I remember when I was little; I would always find some kind of way to be on stage. Most of the time, I would be in the chorus or part of an ensemble; I rarely ever stood alone on stage.

Maybe that was why no one ever came to see my shows? I guess just being a blob on the stage wasn’t much to be proud of, so why bother leaving the house? I would come home and tell everyone all about it anyhow, so really, did it matter that they weren’t there in person?

I remember one time when this lack of support really hit me. I was in the school musical, “The Whiz” and I think it was the opening night. I was so excited because my family promised they would be there in the audience and that was such a big deal to me. Since my family never really showed up to watch me play my flute in the band, or fling a flag in the air with the marching band this idea of them coming to support me was huge. I told everyone they were coming and, that night, I was the best wind that stage ever saw.

As the play ended and the final curtain calls were made, I raced out of my Citizen of Oz outfit and ran out front to find my family. I even left on the stage make-up (which basically made me look like a cheap hooker or this chick in high school who’s name I will not put on blast, but trust me…if you went to my high school, you know her). I was so happy to go find them and hear what they thought; I even wanted to introduce them to my new “play” friends.

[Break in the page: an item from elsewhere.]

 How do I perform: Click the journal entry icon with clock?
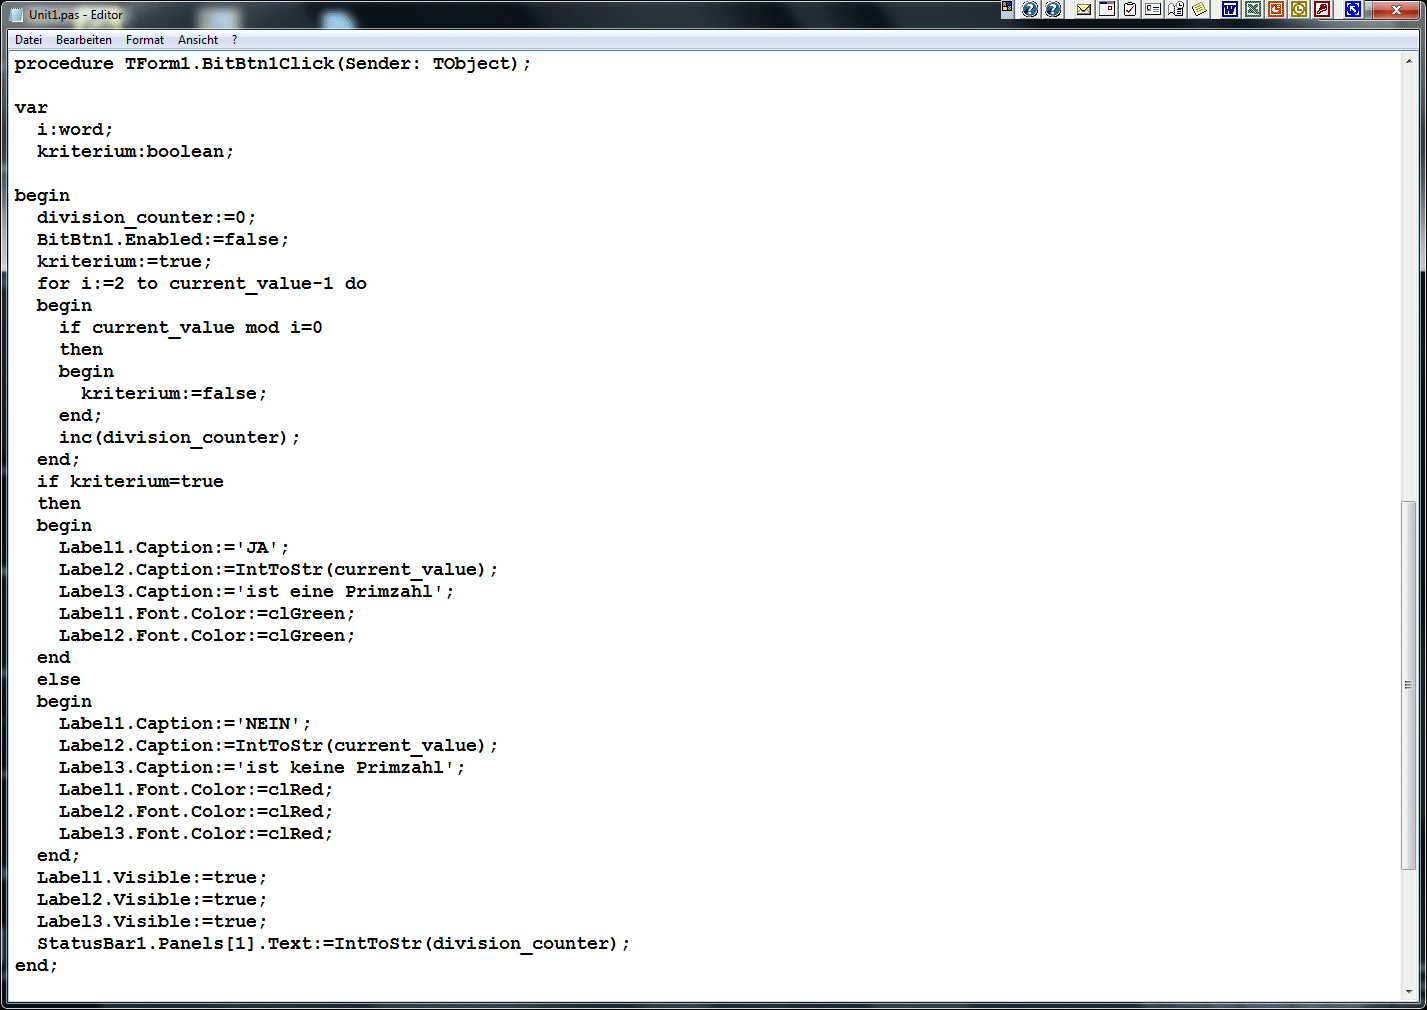coord(1176,10)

I stood there waiting…waiting…and watching other cast members hug their families. Then, someone came up to me with the traditional flowers the cast all got each other. There was also a long flower box with my name on it. Being the closet romantic, I was all aflutter thinking some guy had a secret crush on me and was sending me roses to tell me. I ripped open the card and there was my sister’s familiar handwriting. It said, “Sorry we weren’t able to make it. We know you did great. Love, Mom and Me.”

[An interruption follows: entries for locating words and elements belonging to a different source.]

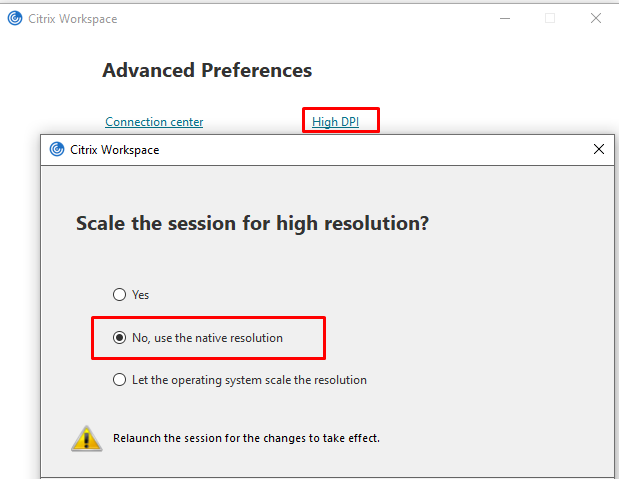Click the "No, use the native resolution" label text
This screenshot has height=479, width=619.
207,338
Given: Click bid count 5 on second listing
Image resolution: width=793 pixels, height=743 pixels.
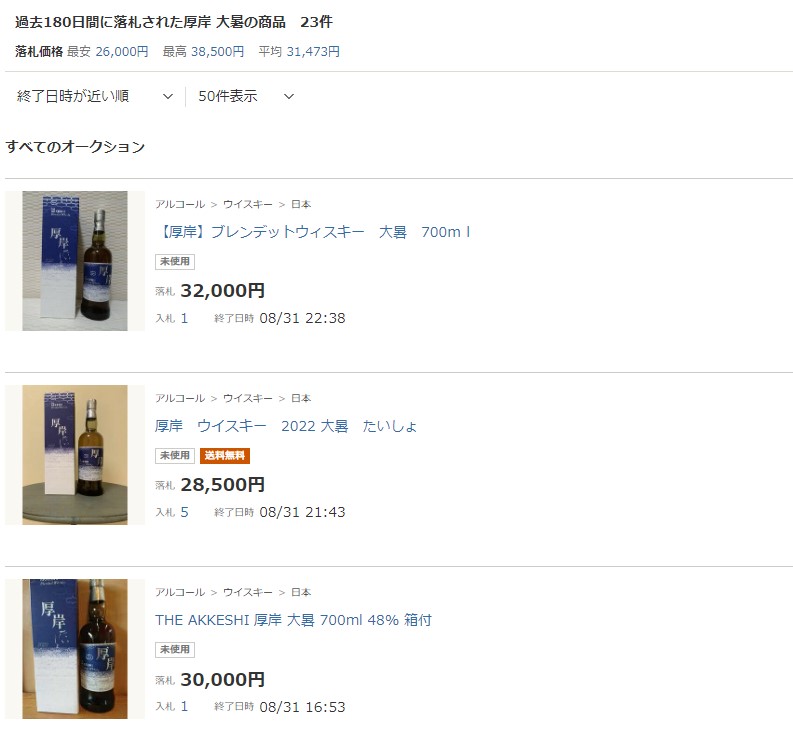Looking at the screenshot, I should pos(184,512).

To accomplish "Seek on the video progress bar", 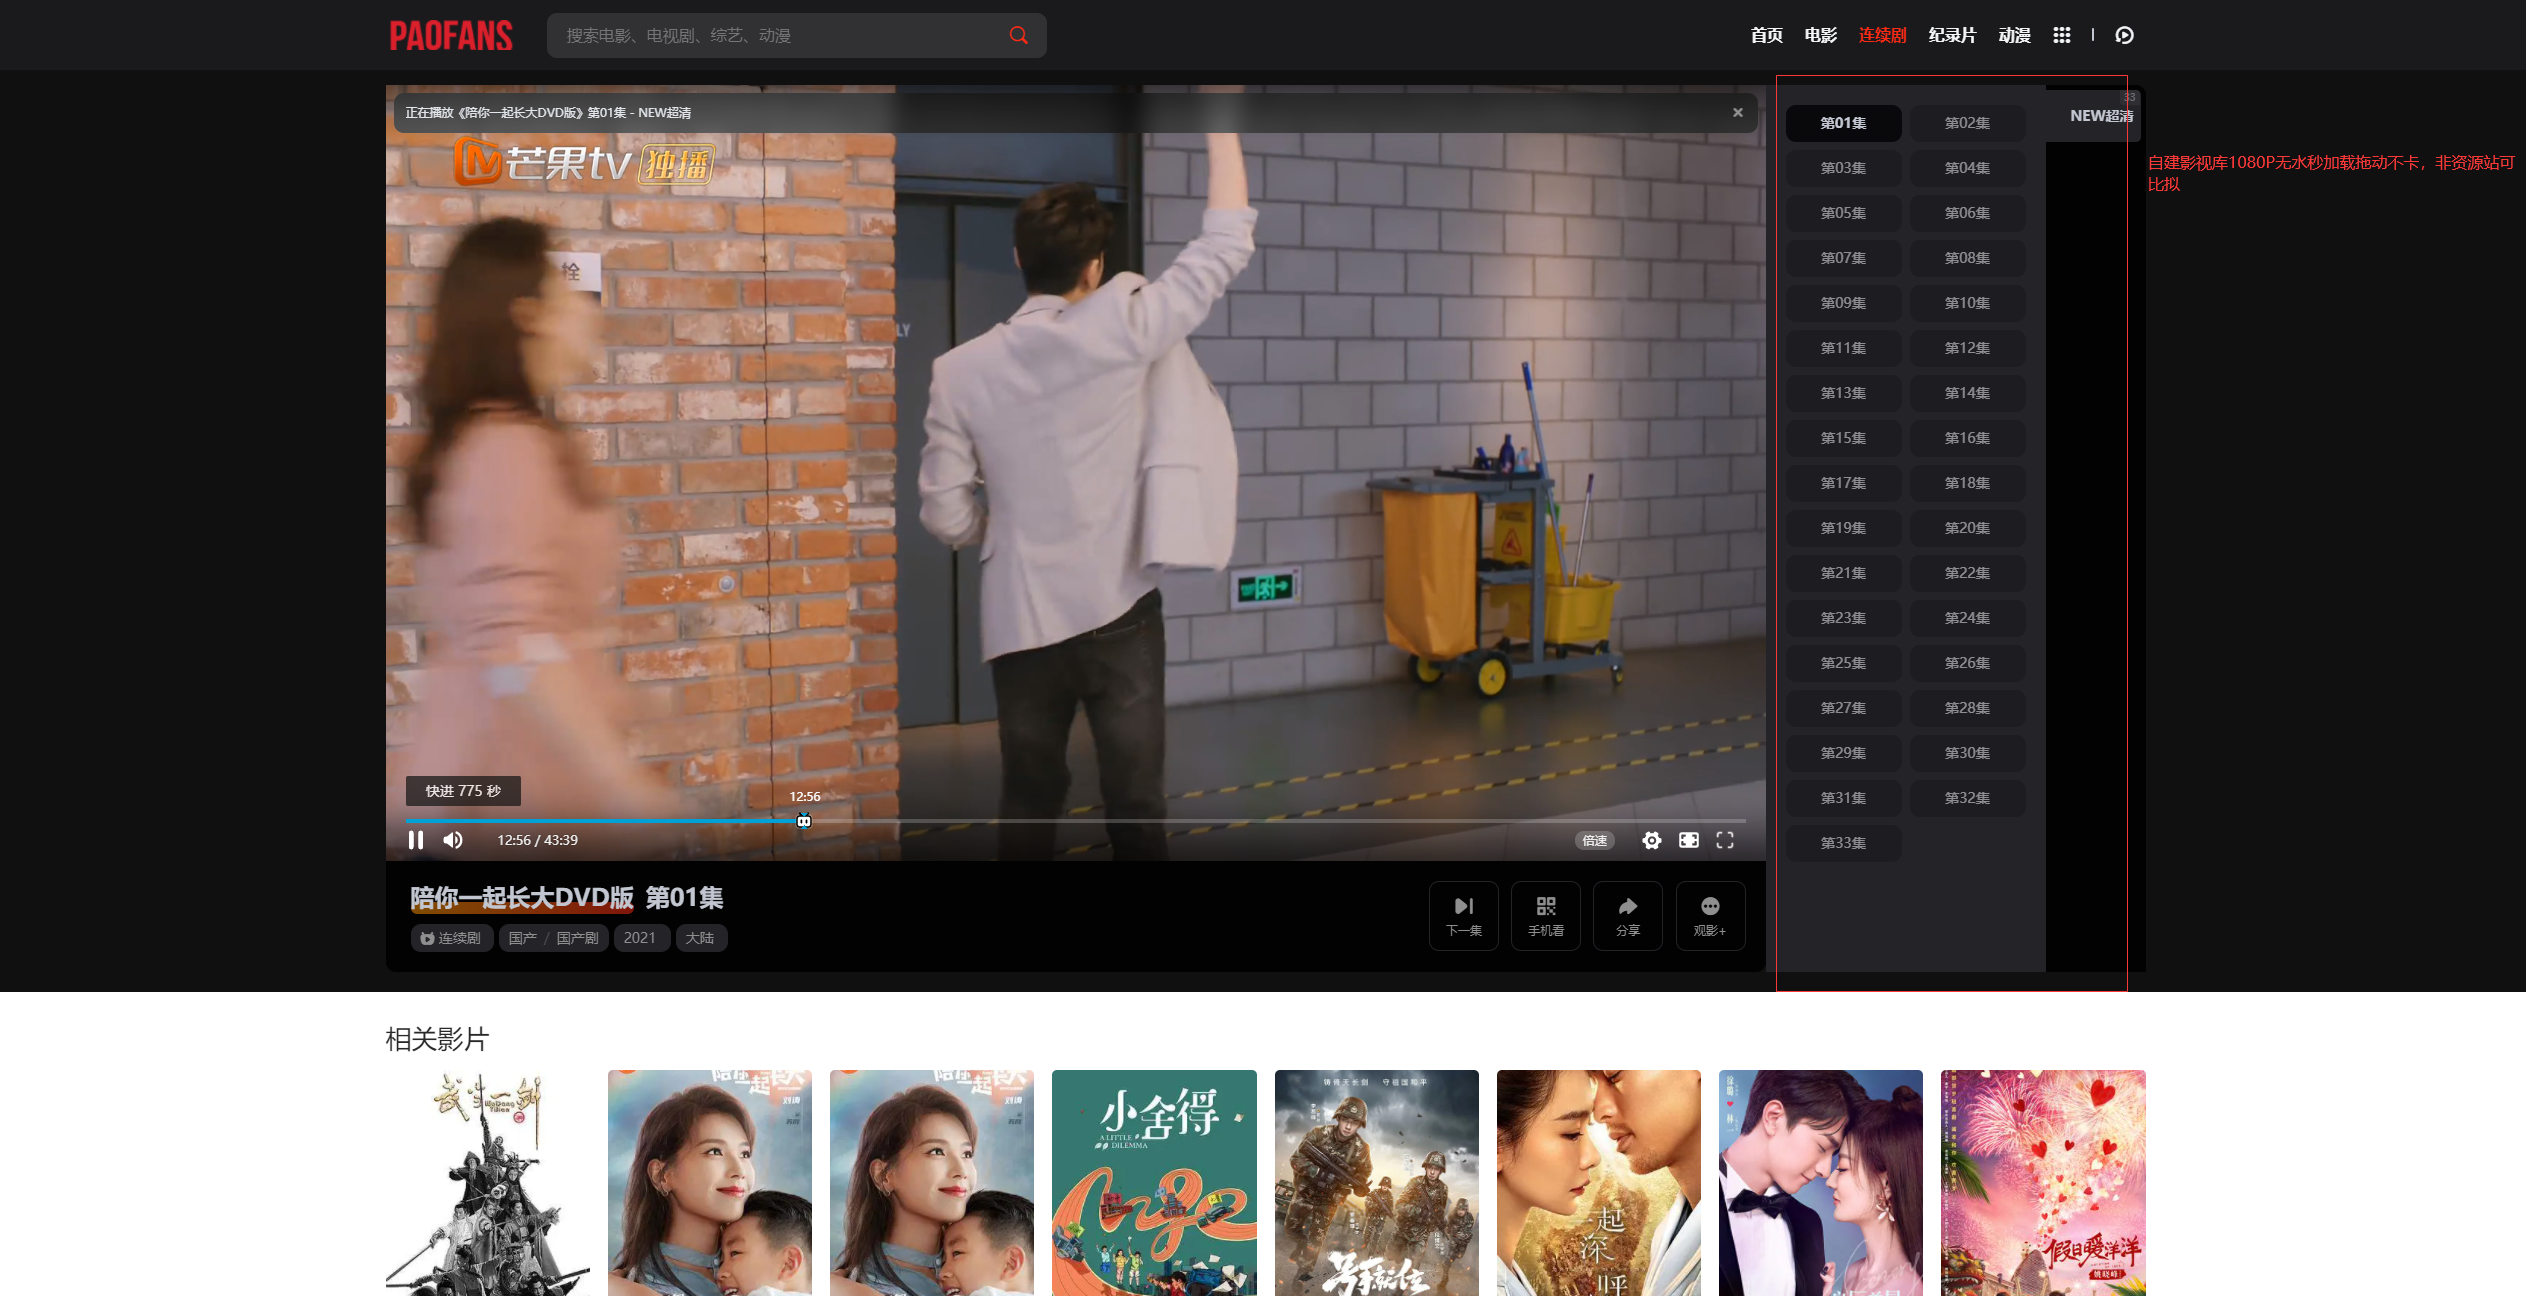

My heart sank. They didn’t come to see me. The flowers, well, I wanted to throw them out and toss the card in the nearest garbage can. I didn’t want the damn flowers; I wanted them to see me do something I loved doing. I wanted to feel their presence as I looked out from the stage. But, I didn’t get to feel that at all. All I felt was let down and ashamed.

I never asked them to come to another show.

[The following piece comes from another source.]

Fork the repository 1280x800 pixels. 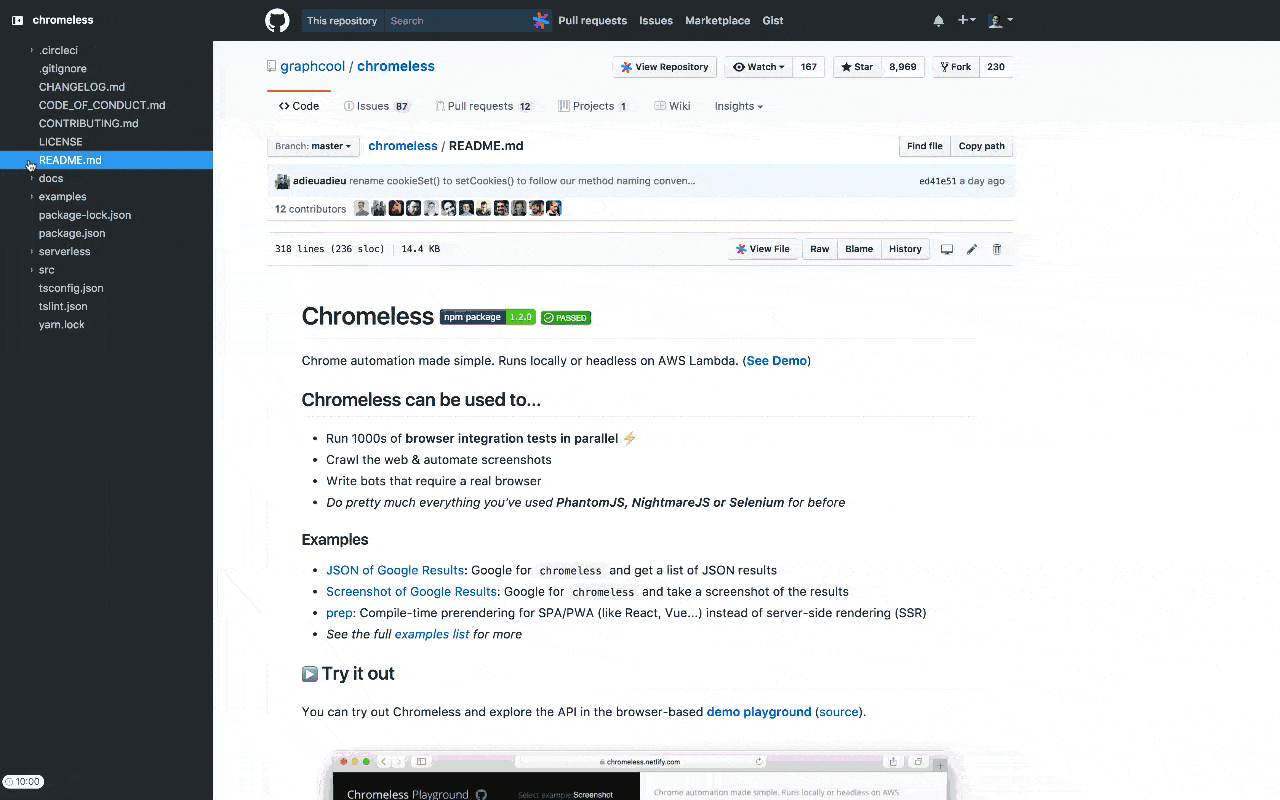coord(954,66)
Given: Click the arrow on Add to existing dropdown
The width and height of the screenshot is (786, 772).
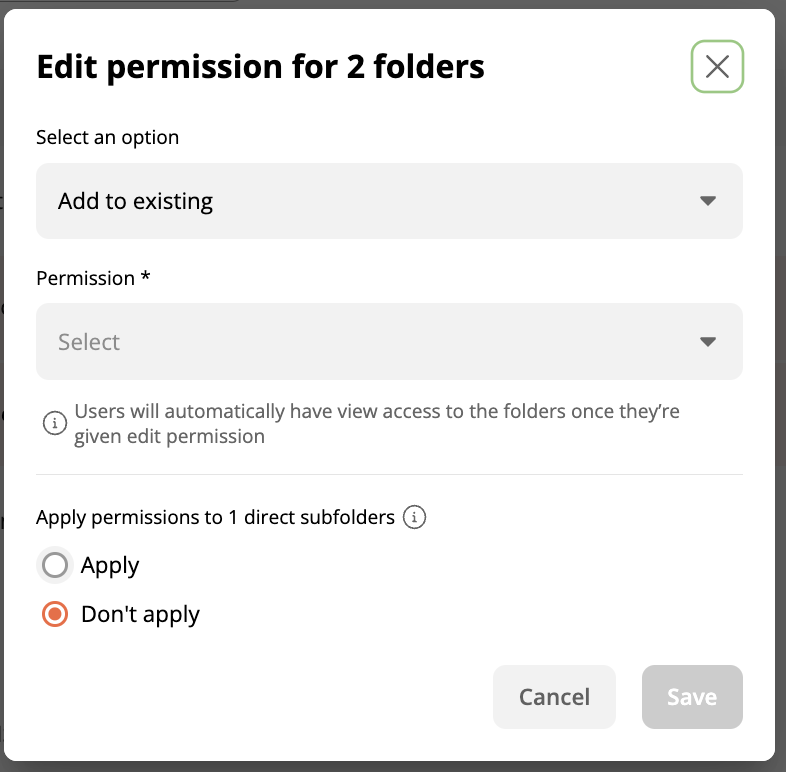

Now, I am in a similar position. I won’t be in a play, but I was asked to read an original piece of my fiction.  At first I was honored. I picked up my phone and frantically started texting. I went online and emailed away. I was so thrilled to share the news and I wanted so badly to ask these people to come and see me read.

But I got ignored.

The tears came shortly after that.

It wasn’t fair of me really to start crying. I know that at least one of them had a phone issue. However, it was a gut reaction. I felt once again like that little tenth grader waiting so anxiously for her mom and sister to come around the corner and tell her how great she was that night in the show. I’ve always had a problem asking for support. I figure people really don’t want to support me or I look to people I know will disappoint me so then I can convince myself further I am not worth getting support.

 Then I continued thinking maybe it isn’t even that big of a deal. I am sure everyone got asked to read his or her work, and who knows, maybe it isn’t even open to the public.

But, in the end…it is a big deal to me. This is my work and I am proud of what I am doing. I want these people to be a part of this new phase of my life  because of the huge role in fill in my life. I am so unsure all the time and just that small bit of reassurance and faith means so much.

I run the risk of being rejected. While I know that, I still can’t stop myself from crying about the rejection.

I can’t help it; I am walking into a world I always wanted to be a part of and I’m afraid I don’t really belong. If you were there for me; sitting in the audience hearing my words and cheering me on…I could learn to cheer myself on.